In a free group $F$, if $a,b,c$ are two elements and $[a,b]\neq 1$ then $[a,b]$ is not a proper power $c^n$ of $c$.
By (a), we can suppose that $F$ is generated by $a,b,c$. If $d$ is the rank of $F$, it is also the rank of its abelianization, and the relation $[a,b]=c^n$ then forces $d\le 2$. Also $d\ge 2$ since $a,b$ don't commute. So $F$ is free on 2 generators (up to now this is exactly Baumslag's argument).
Hence $L=F/[F,[F,F]]$ is free 2-step nilpotent on 2 generators. Denote by $A,B,C$ the images of $a,b,c$ in $L$. Since $L/[L,L]$ is torsion-free and $C^n\in [L,L]$, we have $C\in [L,L]$. By (d), we deduce that $L$ is generated by $A,B$. So the endomorphism of $L$ mapping the two free generators to $A$ and $B$ is surjective. By (c) deduce that $L$ is free 2-step nilpotent on $(A,B)$. Since $[A,B]=C^n$, we can use (a) to get a contradiction. (Baumslag's conclusion of the argument also uses a 2-step nilpotent group, but I haven't followed as it's more technical)
There is a visualisation of Schützenberger's observation based on a variant of the car-crash lemma that says that
for any multiple motion on a map on a closed oriented surface $S$, the number of points of complete collision is at least $\chi(S)+\sum\limits_D(d_D-1)$, where the summation runs over all faces $D$ of the map and $d_D$ is the number of cars moving around a face $D$.
See [this self-advertisement] for exact definitions.
So, if a non-identity commutator in a free group $F(x,y,\dots)$ is, e.g., a cube of a word $c$, we obtain a one-face map on a torus, where the label of the face is $c^3$. Let three cars move around this face counter-clockwise with a constant speed one edge per a minute; at a moment $t$ each car moves along an edge labelled by the $[t]$th letter of the word $c$ (where the integer part $[t]$ of $t\in\mathbb R$ is counted modulo the length of $c$).

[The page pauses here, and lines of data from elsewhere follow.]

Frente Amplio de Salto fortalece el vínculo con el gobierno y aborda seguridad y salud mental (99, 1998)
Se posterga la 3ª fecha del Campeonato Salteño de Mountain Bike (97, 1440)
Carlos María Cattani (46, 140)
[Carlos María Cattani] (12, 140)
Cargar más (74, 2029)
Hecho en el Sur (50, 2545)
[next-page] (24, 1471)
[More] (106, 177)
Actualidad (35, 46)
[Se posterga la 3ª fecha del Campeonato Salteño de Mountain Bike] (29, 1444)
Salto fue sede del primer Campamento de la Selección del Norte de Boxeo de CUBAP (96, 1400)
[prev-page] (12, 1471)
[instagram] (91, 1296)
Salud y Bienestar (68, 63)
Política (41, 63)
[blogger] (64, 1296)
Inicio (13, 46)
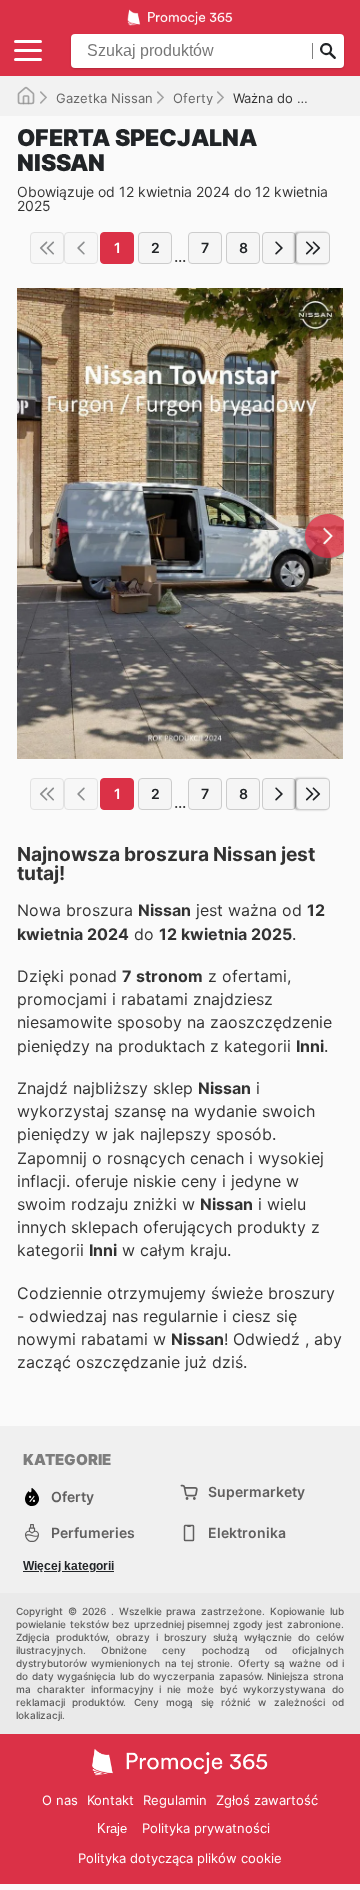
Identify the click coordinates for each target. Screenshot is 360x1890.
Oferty (193, 98)
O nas (60, 1800)
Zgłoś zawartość (267, 1800)
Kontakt (110, 1800)
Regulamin (175, 1800)
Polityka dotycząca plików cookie (180, 1858)
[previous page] (81, 248)
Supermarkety (256, 1491)
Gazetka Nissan (104, 98)
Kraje (112, 1828)
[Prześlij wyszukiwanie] (328, 51)
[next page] (279, 248)
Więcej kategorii (68, 1566)
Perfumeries (93, 1532)
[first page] (47, 248)
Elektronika (247, 1532)
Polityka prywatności (206, 1828)
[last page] (313, 248)
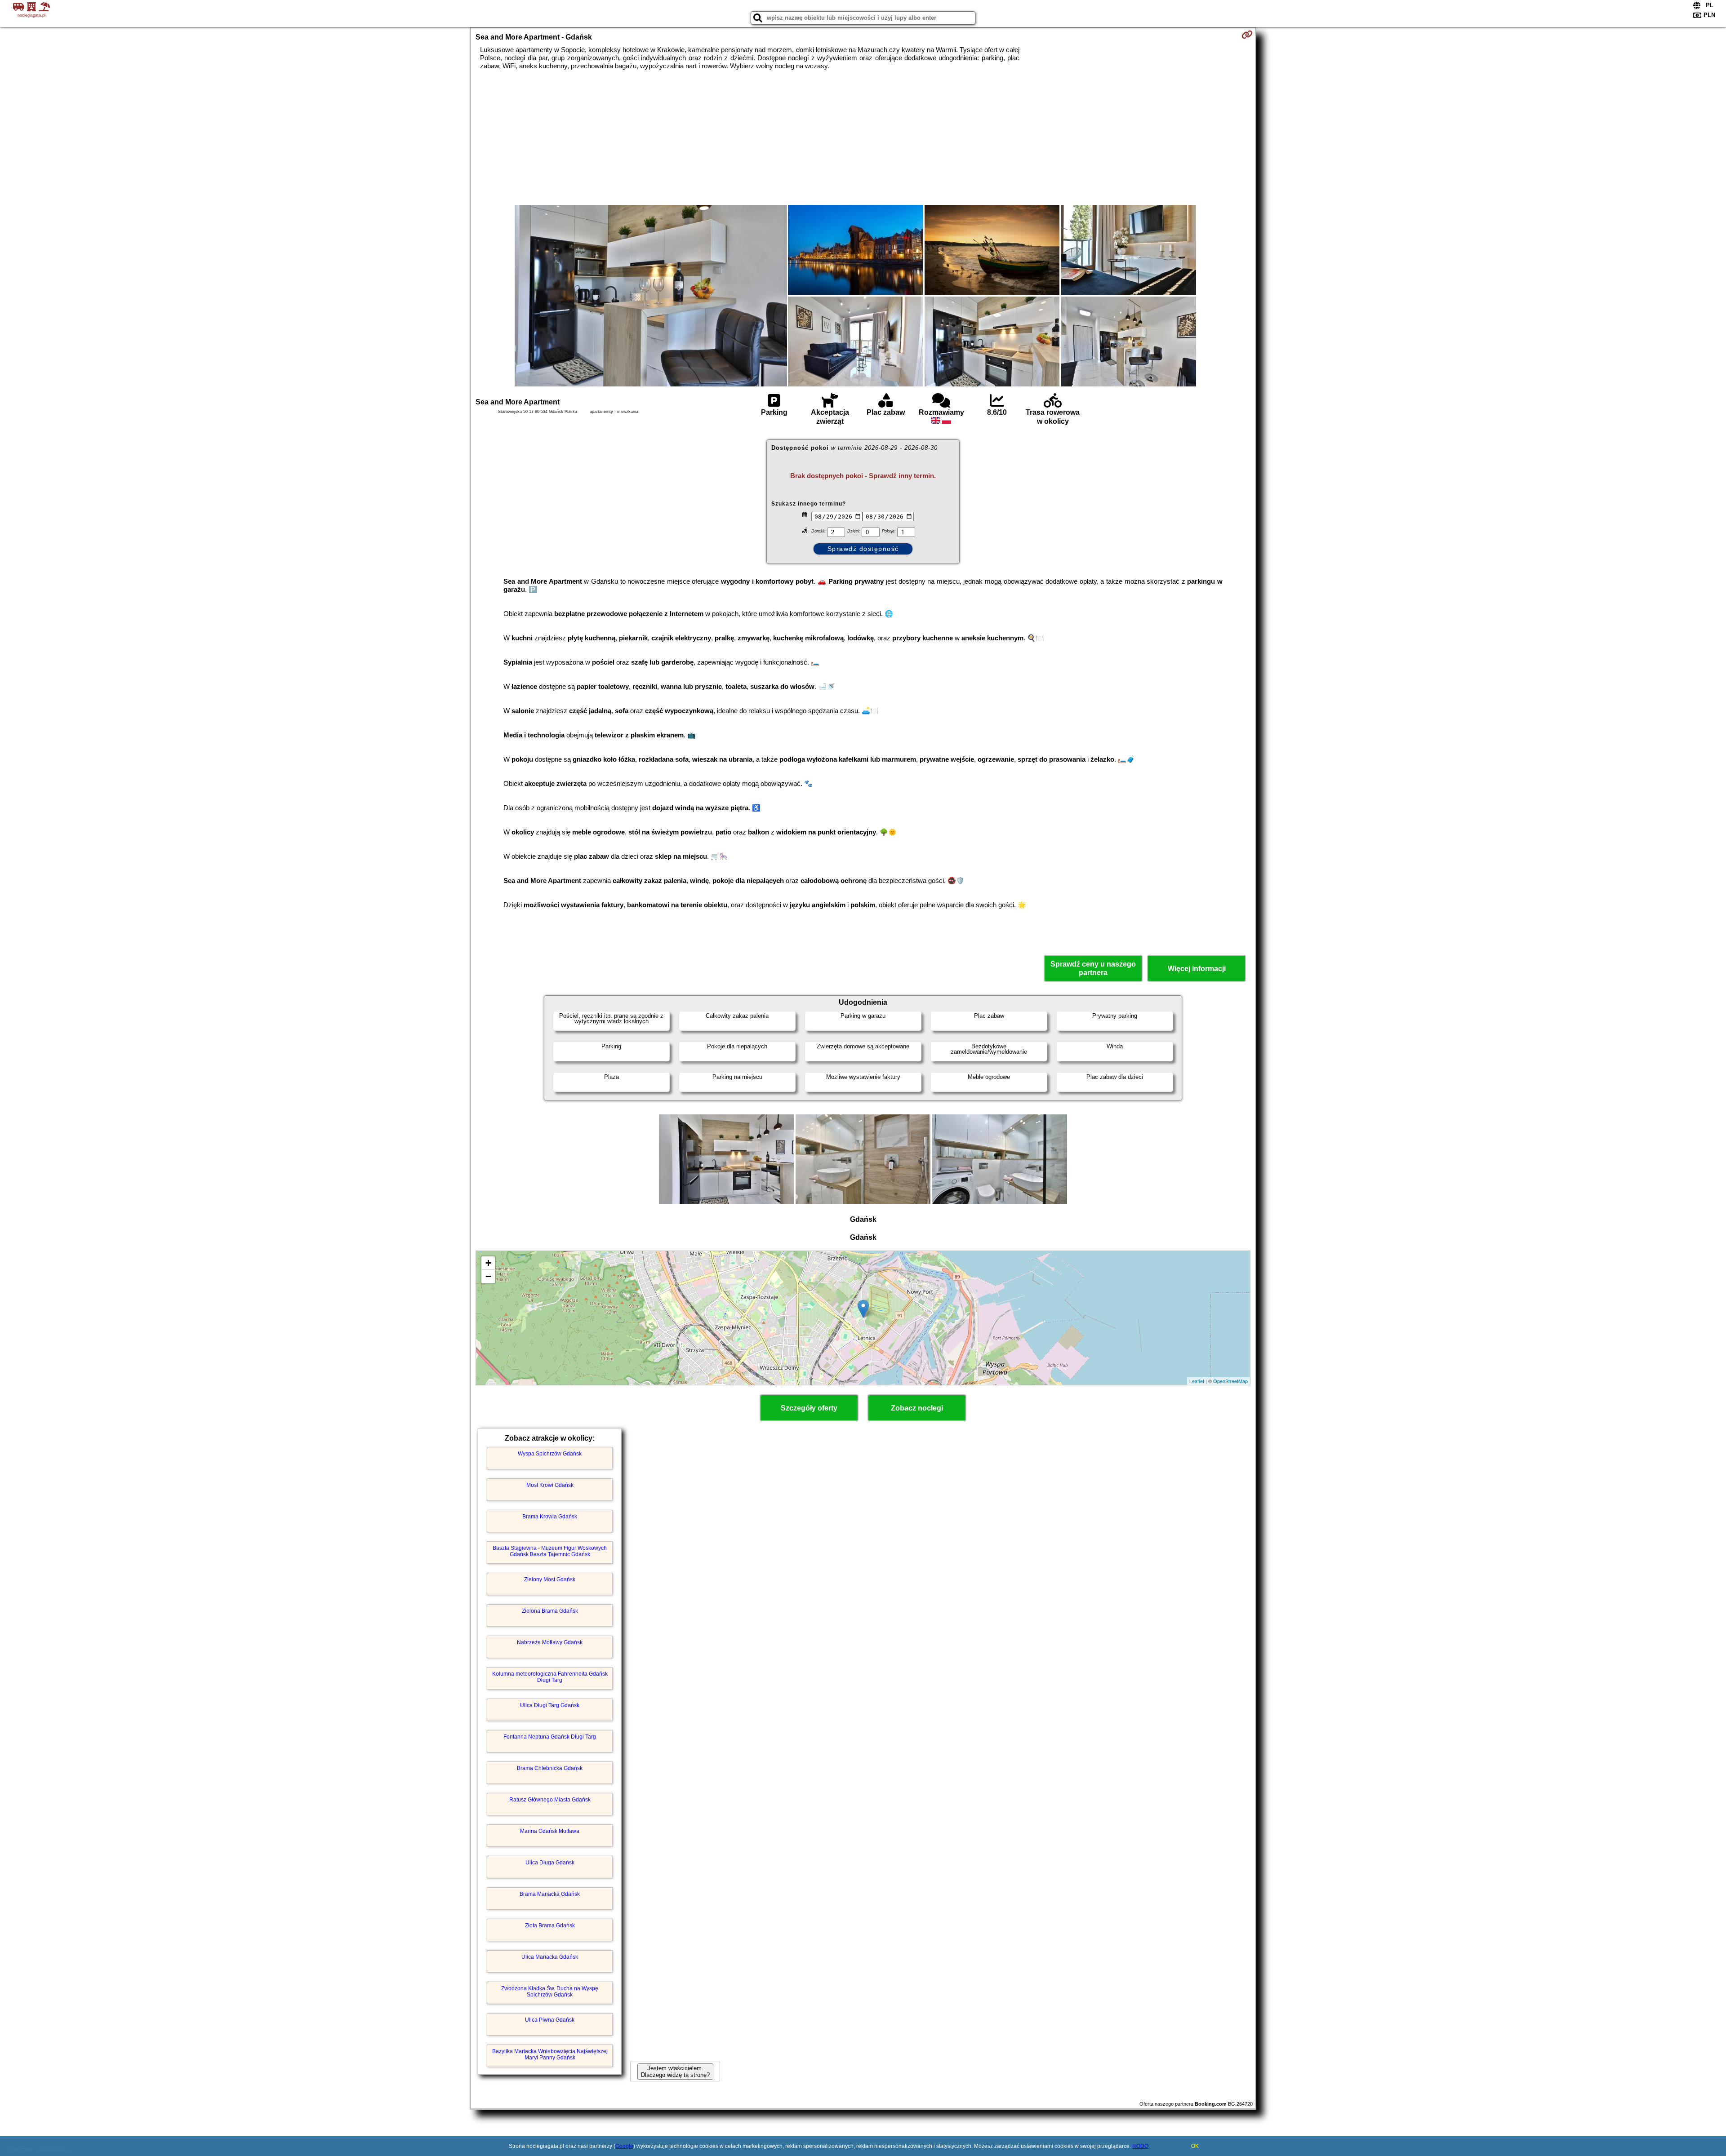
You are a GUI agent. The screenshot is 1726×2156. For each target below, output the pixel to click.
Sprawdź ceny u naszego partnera (1093, 968)
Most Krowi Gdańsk (550, 1485)
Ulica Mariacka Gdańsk (549, 1957)
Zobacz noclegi (917, 1408)
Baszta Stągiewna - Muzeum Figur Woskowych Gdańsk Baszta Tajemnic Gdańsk (550, 1551)
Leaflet (1196, 1380)
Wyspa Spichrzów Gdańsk (550, 1454)
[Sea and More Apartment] (651, 296)
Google (624, 2146)
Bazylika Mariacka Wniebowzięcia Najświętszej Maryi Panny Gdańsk (550, 2054)
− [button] (488, 1276)
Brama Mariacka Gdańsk (550, 1894)
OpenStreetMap (1230, 1380)
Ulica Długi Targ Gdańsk (549, 1705)
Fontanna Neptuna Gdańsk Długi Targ (549, 1737)
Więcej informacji (1197, 968)
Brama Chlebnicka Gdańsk (550, 1768)
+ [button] (488, 1263)
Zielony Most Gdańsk (549, 1579)
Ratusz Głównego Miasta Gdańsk (550, 1800)
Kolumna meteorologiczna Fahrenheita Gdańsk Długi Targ (550, 1677)
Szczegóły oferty (809, 1408)
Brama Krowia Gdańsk (549, 1516)
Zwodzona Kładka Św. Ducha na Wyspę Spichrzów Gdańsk (549, 1991)
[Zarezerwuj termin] (1247, 34)
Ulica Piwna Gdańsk (549, 2020)
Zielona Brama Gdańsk (550, 1611)
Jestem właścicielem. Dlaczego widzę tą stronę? (675, 2071)
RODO (1140, 2146)
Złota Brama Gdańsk (550, 1925)
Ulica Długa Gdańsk (549, 1862)
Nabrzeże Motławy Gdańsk (550, 1642)
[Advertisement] (863, 137)
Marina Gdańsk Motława (549, 1831)
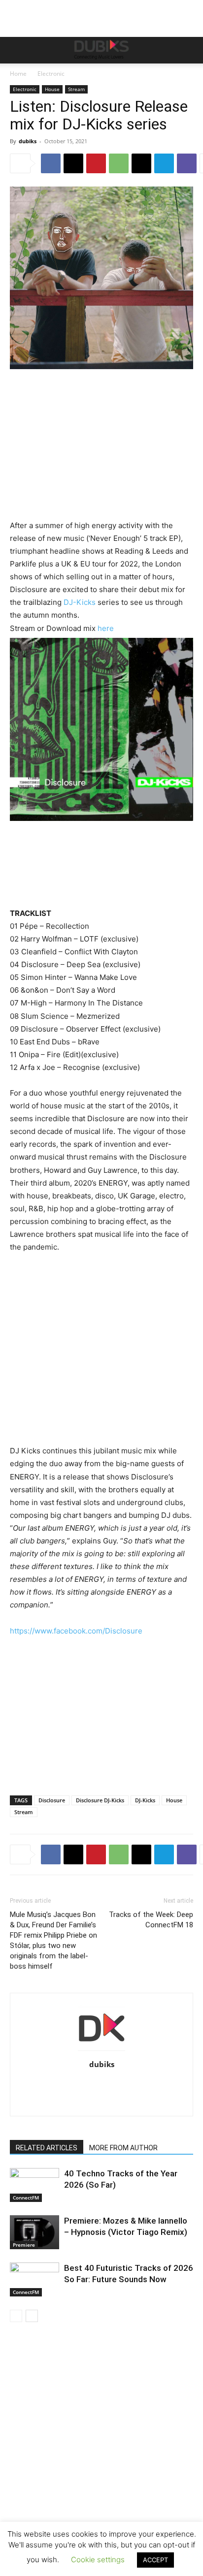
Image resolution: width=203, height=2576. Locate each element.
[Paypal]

The car-crash lemma asserts that $$ \small \pmatrix{ \hbox{the number of points} \\\\ \hbox{of complete collision} } \geqslant \begin{pmatrix} \hbox{the Euler characteristic} \\\\ \hbox{of the torus,} \\\\ \hbox{i.e. 0} \end{pmatrix} + \pmatrix{ \hbox{$d_D$, i.e. the number of cars} \\\\ \hbox{moving around the unique face $D$,} \\\\ \hbox{i.e. 3} } -1=2. %} $$ On the other hand, a collision inside an edge is impossible:
such a collision would imply that some letter of the word $c$ is $x$ and $x^{-1}$ simultaneously. A similar argument shows that a collision at a vertex cannot occur too. This contradiction proves that a commutator cannot be a cube.
This approach was used in [this self-advertisement], [this self-advertisement], and [this self-advertisement] to obtain generalisations of Schützenberger's observation and Duncan--Howie's theorem (mentioned by Henry Wilton).